The foreign electoral district of Ukraine (закордонний виборчий округ України, ЗВО) is an electoral district which unites electoral precincts situated outside the territory of Ukraine and which comprises all polling stations located inside embassies and consulates of Ukraine and inside military bases abroad, where there are Ukrainian peacekeeping contingents (Kosovo and DR Congo). The responsibilities of district election commission for the Foreign electoral district are carried out by the Central Election Commission. In this district, only nationwide votings are held, i.e., presidential and parliamentary elections, as well as nationwide referendums. Local elections are not held there.

Polling station on ships under the flag of Ukraine, which are being deployed in the day of voting, and the polling station at Vernadsky Research Base in Antarctica, despite actually being outside the territory of Ukraine, are included into usual electoral districts on the territory of Ukraine. A polling station on a ship is included in the district where its port of registry is located, and the polling station at the polar station is included in the district #223 (Kyiv, Shevchenkivskyi District) where the headquarters of the National Antarctic Scientific Center of Ukraine are located.

Among diplomatic missions of Ukraine, there are not only embassies and consulates, but also missions to international organizations and honorary consulates, but there are no polling stations in them. Apart from embassies and consulates, there is a polling station at the Branch office of the Embassy of Ukraine in Argentina, which is located in the city of Santiago, Chile.

Any citizen of Ukraine without a criminal record can apply to be a member of precinct election commission in the Foreign electoral district, with exception to candidates and their representatives, governments officials, including staff of diplomatic missions.

Data listing:
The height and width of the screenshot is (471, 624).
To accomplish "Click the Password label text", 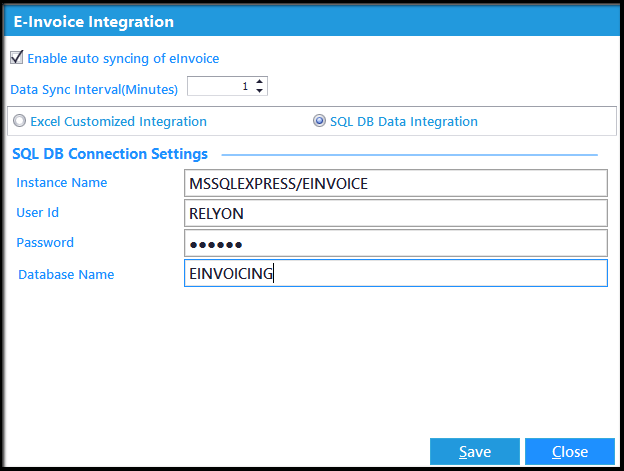I will [x=45, y=243].
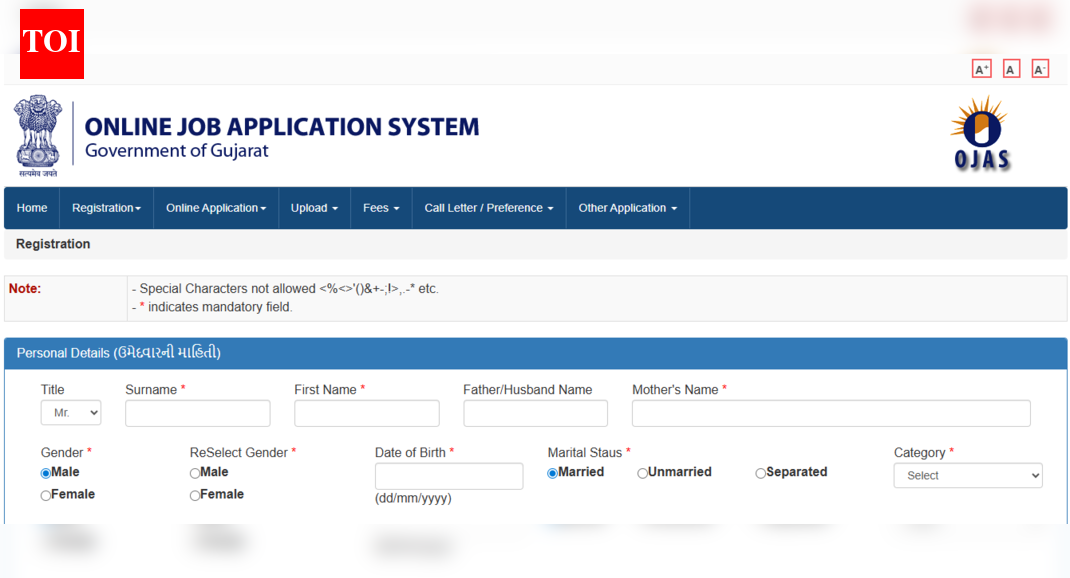Click the TOI logo
Screen dimensions: 1070x578
pyautogui.click(x=51, y=44)
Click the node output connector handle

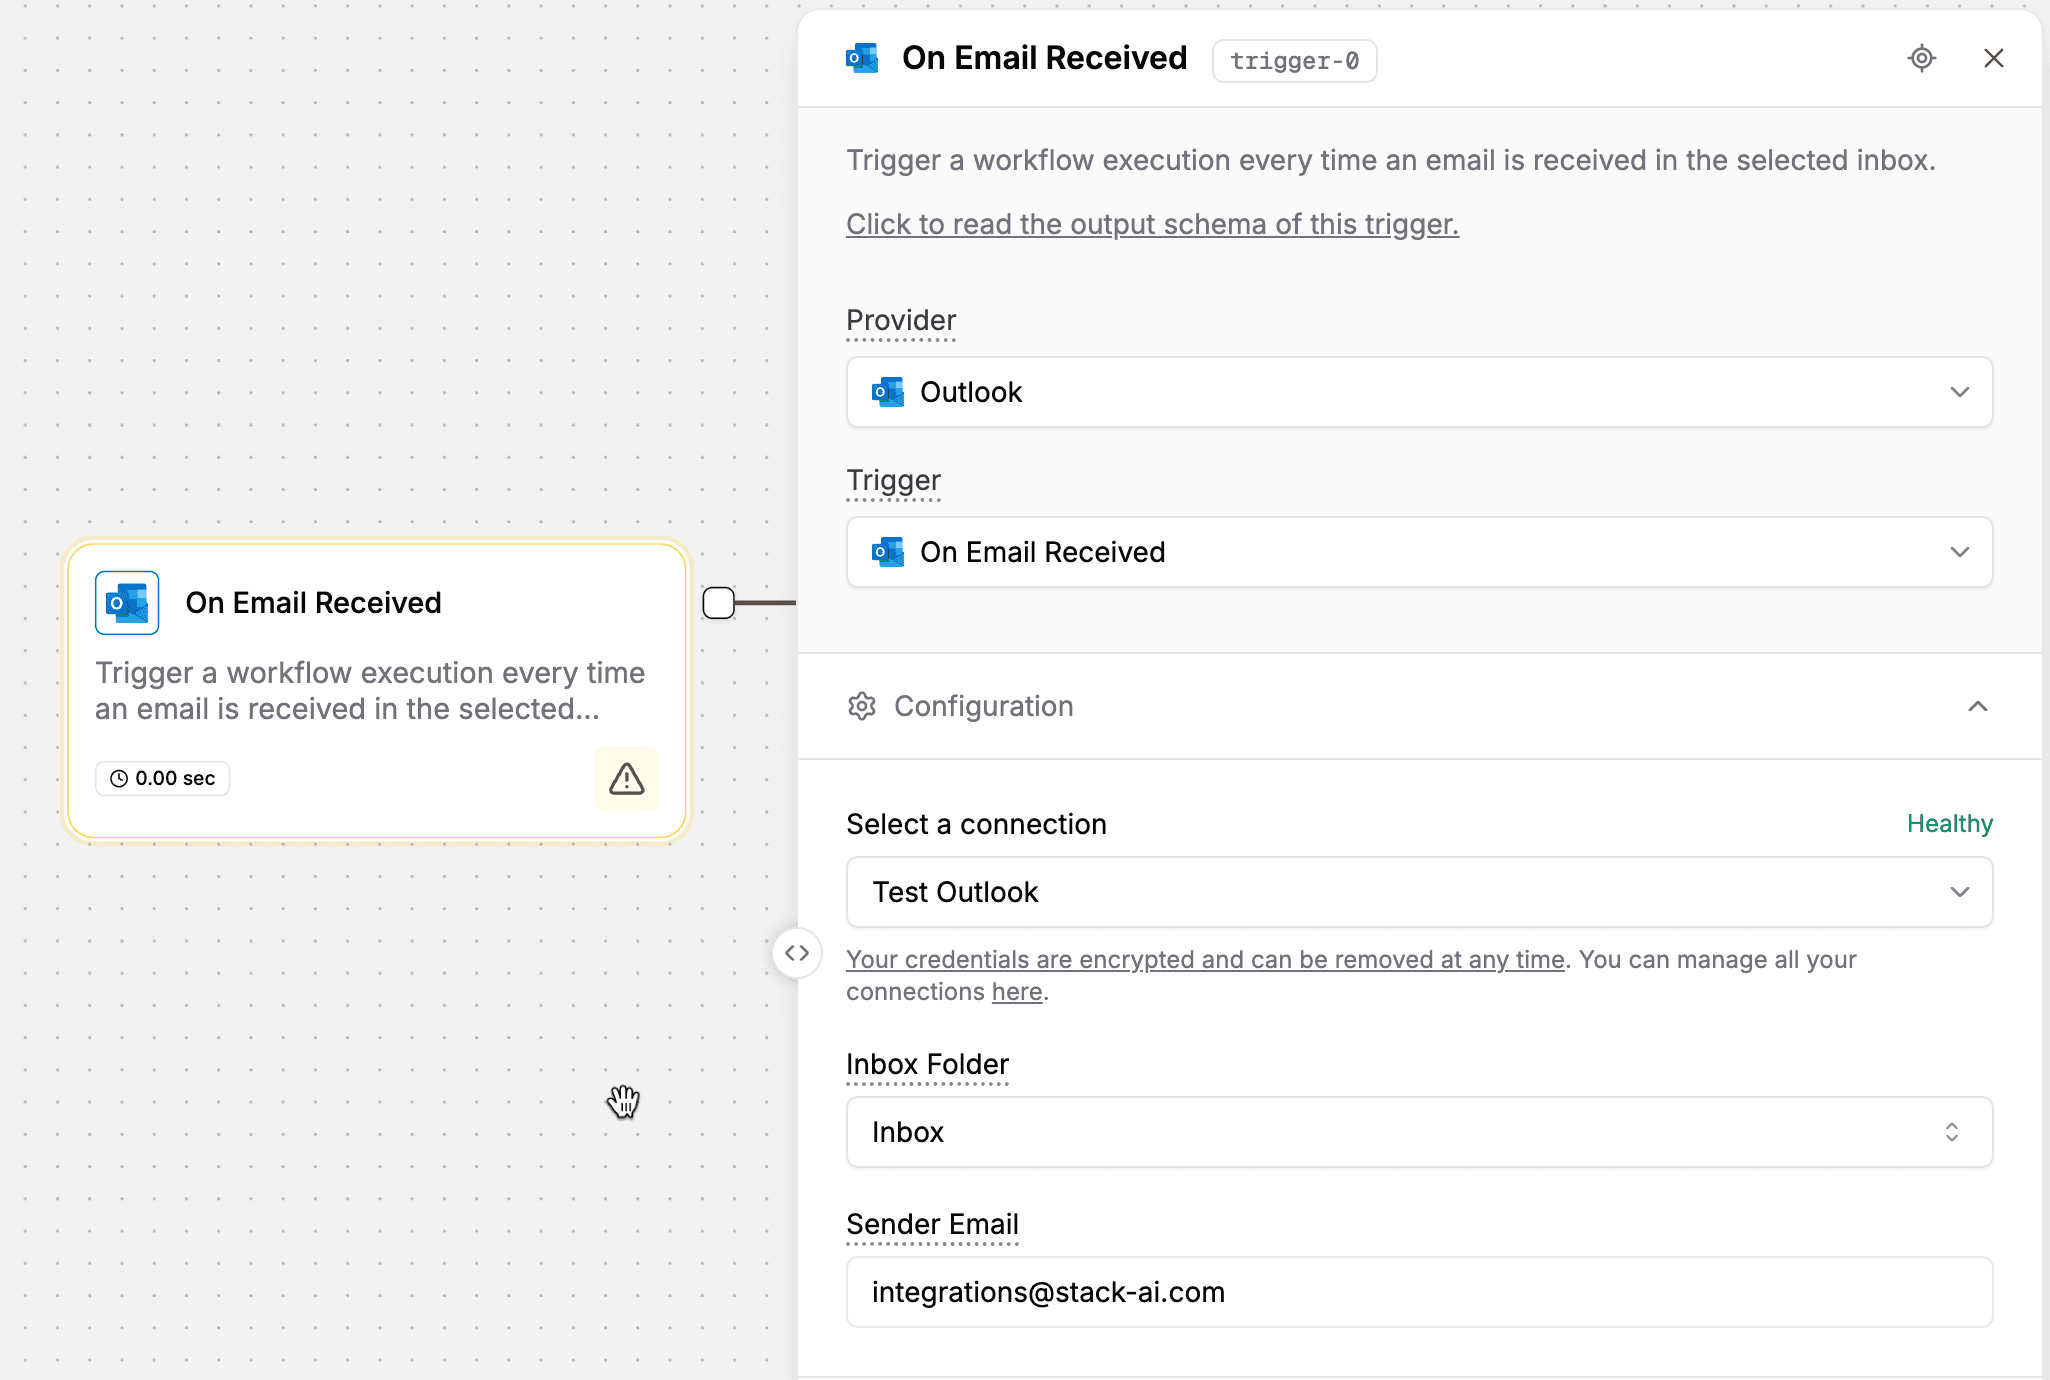pyautogui.click(x=718, y=603)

Your instructions =>
Answer these questions from the text on Ukraine's foreign electoral district:
(a) Which body carries out the responsibilities of the district election commission for the Foreign electoral district?
(b) Which district includes the polling station at Vernadsky Research Base in Antarctica?
(c) In which city is the Branch office of the Embassy of Ukraine in Argentina located?

Full output =>
(a) The Central Election Commission.
(b) District #223 (Kyiv, Shevchenkivskyi District).
(c) Santiago, Chile.